The pattern: Good at logistics (what/when/who), weak at relationship context (why/background/history).
ChatGPT: D
Identified the meetings. That’s where the value stopped.
Background and context was “beyond worthless,” per Ramey. ChatGPT basically read the calendar title and gave generic advice: “It’s a board meeting, so you should ask about runway.”
No email analysis. No past context. No relationship history. Just calendar titles + corporate advice templates.
The gap: Saw the meeting. Didn’t understand it.
What This Actually Tests
This isn’t about which AI is “smarter.” It’s about which AI is designed to cross-reference systems—calendar structure plus email context—and synthesize that into actionable intelligence.
Calendar integration means the AI can see your schedule.
Calendar understanding means the AI knows:
- What this meeting is actually about (beyond the title)
- What happened in your last conversation with this person
- Who introduced you
- What emails were exchanged recently that change the agenda
The difference between these two things is the difference between showing up to a meeting and showing up prepared.
The Real Takeaway
AI assistants are specialists now. Choose by task, not by brand.

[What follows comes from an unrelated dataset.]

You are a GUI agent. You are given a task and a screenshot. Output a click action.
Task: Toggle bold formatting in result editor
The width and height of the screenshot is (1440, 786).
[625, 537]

If you’re doing 5+ meetings a day and need deep context fast, Claude’s A grade came from email analysis depth. If Perplexity fixes its calendar reliability issues (missing meetings, wrong times), the B+ context quality could compete.
If you’re using ChatGPT for meeting prep and wondering why it feels shallow, this test shows why: it’s reading titles, not relationships.
The tool matters. The architecture matters. And for knowledge work that depends on context—who said what, when, and why it matters now—integration isn’t enough. You need understanding.